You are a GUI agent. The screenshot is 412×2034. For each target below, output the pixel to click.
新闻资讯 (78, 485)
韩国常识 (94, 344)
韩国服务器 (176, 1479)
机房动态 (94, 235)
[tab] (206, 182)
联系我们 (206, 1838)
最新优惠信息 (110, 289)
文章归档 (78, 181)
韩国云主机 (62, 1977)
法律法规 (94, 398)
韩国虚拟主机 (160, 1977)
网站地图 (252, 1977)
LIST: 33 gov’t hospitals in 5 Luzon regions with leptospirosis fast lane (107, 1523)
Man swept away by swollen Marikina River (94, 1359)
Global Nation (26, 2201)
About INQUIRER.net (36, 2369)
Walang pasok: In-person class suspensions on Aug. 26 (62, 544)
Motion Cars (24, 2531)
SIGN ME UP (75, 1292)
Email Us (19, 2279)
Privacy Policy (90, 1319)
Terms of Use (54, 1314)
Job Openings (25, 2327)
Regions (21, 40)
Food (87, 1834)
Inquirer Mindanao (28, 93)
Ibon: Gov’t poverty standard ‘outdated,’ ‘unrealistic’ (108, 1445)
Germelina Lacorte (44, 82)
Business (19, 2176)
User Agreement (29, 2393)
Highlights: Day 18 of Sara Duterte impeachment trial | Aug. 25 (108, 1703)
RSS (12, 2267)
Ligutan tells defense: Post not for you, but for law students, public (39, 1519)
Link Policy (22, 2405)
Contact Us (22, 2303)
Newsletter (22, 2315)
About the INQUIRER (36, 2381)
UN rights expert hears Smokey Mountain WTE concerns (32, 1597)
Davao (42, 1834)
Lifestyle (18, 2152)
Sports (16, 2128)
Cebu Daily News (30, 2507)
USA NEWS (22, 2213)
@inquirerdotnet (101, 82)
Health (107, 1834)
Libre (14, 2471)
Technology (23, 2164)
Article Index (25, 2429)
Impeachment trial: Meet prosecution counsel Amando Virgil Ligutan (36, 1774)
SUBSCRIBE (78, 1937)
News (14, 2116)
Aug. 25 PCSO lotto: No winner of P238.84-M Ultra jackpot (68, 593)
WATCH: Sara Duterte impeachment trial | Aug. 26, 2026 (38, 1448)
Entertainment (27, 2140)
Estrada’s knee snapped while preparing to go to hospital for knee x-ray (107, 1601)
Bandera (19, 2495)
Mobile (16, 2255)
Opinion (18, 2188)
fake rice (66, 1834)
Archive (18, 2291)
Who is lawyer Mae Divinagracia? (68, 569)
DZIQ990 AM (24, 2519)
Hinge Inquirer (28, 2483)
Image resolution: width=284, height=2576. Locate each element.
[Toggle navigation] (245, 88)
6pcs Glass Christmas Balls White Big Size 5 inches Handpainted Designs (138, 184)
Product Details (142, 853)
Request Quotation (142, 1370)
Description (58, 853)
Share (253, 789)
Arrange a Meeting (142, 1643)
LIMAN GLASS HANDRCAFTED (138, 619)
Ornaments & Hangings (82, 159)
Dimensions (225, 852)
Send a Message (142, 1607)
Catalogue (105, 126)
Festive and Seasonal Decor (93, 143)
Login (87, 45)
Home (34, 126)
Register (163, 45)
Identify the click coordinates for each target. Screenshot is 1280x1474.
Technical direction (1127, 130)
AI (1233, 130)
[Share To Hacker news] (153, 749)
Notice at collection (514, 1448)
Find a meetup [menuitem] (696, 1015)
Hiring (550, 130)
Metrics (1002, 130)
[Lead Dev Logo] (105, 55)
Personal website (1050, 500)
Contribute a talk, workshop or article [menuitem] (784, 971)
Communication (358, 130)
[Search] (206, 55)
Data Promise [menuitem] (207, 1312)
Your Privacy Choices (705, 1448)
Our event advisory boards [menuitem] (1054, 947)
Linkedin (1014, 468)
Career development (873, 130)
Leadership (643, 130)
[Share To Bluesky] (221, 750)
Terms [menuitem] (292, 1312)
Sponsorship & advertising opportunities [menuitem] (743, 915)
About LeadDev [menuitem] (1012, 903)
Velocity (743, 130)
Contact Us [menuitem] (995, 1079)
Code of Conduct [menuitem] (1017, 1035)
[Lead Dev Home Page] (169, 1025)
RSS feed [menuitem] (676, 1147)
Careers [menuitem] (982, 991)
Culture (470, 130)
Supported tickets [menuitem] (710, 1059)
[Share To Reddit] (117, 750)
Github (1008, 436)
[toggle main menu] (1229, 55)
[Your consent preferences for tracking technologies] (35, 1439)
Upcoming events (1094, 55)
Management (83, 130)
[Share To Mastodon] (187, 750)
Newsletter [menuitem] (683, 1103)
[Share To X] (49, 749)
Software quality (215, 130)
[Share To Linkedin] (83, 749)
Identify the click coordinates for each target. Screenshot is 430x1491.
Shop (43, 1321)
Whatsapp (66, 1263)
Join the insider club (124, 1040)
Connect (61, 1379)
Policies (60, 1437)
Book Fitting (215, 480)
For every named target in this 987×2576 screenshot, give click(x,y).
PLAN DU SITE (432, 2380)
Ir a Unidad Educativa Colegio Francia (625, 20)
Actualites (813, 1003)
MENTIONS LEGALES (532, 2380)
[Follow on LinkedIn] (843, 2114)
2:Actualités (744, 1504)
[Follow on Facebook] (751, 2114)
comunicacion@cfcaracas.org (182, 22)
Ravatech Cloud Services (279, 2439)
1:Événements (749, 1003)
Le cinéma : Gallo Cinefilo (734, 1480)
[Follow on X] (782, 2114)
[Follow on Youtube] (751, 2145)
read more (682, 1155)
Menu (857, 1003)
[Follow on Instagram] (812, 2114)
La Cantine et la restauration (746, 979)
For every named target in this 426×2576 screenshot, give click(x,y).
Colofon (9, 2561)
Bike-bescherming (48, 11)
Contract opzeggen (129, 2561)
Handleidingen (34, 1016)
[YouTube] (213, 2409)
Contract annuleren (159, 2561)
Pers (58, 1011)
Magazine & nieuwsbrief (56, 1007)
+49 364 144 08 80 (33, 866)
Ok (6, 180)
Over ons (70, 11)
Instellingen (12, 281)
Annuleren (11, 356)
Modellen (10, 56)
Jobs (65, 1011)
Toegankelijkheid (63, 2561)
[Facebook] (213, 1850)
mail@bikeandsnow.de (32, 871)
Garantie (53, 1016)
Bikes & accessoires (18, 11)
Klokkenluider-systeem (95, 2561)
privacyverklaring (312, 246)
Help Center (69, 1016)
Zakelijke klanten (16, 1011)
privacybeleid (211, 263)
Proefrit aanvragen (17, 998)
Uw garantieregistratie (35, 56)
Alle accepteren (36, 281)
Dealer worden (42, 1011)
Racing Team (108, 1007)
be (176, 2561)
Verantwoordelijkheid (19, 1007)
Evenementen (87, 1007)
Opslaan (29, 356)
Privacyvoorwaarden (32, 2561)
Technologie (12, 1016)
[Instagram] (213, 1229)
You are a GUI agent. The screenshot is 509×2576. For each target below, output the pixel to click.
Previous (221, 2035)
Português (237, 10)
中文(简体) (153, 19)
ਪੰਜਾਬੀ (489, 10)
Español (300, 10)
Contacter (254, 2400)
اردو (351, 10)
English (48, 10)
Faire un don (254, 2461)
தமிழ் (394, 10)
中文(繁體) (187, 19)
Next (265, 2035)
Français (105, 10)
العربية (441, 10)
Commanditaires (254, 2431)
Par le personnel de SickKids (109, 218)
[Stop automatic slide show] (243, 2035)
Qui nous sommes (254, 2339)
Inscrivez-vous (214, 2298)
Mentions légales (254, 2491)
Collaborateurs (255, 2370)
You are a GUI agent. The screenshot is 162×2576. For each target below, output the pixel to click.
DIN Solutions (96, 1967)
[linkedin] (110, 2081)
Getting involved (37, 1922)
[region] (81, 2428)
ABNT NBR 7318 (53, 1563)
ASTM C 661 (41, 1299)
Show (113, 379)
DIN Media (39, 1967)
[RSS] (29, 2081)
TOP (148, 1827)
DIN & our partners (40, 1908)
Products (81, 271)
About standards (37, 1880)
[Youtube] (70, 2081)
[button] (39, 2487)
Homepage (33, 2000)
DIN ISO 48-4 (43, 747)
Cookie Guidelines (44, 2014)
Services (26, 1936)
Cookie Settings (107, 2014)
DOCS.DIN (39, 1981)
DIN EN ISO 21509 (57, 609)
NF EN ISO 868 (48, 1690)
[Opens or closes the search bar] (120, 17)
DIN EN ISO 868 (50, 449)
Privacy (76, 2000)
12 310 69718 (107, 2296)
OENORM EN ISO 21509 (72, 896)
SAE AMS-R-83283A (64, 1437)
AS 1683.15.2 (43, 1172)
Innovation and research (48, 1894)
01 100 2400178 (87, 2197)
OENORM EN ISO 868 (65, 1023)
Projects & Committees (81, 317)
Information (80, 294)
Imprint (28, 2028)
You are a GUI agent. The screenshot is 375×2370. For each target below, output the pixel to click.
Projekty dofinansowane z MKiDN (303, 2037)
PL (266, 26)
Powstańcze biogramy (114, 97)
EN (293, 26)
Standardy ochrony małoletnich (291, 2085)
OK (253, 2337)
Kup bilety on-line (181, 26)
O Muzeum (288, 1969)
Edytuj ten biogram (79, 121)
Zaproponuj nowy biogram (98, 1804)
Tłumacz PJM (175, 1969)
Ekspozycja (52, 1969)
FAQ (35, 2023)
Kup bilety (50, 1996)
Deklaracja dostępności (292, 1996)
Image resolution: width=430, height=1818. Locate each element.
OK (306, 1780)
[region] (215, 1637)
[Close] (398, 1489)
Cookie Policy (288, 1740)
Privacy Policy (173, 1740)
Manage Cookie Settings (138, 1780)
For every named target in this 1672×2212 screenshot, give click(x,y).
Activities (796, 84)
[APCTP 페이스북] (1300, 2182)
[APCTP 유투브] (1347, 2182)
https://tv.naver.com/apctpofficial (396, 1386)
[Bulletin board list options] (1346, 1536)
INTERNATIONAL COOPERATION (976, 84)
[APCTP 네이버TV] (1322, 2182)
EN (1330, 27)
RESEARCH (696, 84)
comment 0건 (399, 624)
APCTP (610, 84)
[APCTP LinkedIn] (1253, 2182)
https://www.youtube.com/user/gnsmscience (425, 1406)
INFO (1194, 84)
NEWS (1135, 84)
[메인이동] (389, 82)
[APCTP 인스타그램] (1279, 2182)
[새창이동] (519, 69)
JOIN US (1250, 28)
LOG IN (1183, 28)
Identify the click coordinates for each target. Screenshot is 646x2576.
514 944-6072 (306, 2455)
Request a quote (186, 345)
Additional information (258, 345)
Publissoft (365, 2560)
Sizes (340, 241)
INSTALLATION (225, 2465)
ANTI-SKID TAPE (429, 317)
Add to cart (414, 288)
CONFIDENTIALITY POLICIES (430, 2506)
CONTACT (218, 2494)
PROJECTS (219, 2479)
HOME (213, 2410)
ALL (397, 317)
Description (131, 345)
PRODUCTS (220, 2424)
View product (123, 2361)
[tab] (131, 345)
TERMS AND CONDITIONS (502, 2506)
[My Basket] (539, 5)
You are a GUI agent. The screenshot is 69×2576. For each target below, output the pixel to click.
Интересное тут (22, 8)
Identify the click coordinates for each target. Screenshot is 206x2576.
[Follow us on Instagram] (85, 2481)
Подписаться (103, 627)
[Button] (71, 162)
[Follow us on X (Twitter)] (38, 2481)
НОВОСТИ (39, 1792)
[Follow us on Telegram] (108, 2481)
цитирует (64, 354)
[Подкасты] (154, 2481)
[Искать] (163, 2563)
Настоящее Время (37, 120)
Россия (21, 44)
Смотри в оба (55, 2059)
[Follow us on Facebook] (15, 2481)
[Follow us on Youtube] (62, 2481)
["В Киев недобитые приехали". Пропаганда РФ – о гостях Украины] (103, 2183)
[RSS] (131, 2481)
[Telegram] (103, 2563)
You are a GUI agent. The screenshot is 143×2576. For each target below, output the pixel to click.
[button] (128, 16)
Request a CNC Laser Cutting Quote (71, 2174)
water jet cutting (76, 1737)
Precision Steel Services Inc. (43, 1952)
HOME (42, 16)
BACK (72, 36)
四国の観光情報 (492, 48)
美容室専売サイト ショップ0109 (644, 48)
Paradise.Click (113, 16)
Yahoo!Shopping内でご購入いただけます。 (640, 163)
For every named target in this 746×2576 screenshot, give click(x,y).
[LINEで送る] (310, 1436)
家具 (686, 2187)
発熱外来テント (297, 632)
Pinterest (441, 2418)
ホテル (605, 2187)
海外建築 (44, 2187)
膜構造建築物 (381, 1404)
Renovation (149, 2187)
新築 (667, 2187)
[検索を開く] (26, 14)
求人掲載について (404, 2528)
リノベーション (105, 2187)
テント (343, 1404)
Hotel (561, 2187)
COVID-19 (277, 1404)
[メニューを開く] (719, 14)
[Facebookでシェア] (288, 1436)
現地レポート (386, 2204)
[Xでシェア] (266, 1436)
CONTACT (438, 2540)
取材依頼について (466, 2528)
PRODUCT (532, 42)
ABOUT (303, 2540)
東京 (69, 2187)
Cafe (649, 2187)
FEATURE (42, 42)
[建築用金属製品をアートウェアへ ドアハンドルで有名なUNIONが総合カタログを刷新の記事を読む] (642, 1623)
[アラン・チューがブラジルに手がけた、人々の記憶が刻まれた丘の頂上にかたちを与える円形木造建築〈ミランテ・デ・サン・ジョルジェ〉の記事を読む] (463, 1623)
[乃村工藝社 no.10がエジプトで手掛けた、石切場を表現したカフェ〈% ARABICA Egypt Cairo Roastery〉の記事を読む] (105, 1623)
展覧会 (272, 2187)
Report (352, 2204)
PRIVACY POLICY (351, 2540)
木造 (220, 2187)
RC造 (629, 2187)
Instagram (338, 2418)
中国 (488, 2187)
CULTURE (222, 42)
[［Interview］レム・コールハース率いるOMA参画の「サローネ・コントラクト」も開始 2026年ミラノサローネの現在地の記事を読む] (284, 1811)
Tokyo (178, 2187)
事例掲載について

++++

• _WHAT YOU SHOULD DO_
Please give an exact copy of the lines above, beginning with the line containing "For every named target in this 1672×2212" and running through the line containing "https://www.youtube.com/user/gnsmscience (425, 1406)", and of no other lines.

• _RESPONSE BOX_
For every named target in this 1672×2212 screenshot, give click(x,y).
Activities (796, 84)
[APCTP 페이스북] (1300, 2182)
[APCTP 유투브] (1347, 2182)
https://tv.naver.com/apctpofficial (396, 1386)
[Bulletin board list options] (1346, 1536)
INTERNATIONAL COOPERATION (976, 84)
[APCTP 네이버TV] (1322, 2182)
EN (1330, 27)
RESEARCH (696, 84)
comment 0건 (399, 624)
APCTP (610, 84)
[APCTP LinkedIn] (1253, 2182)
https://www.youtube.com/user/gnsmscience (425, 1406)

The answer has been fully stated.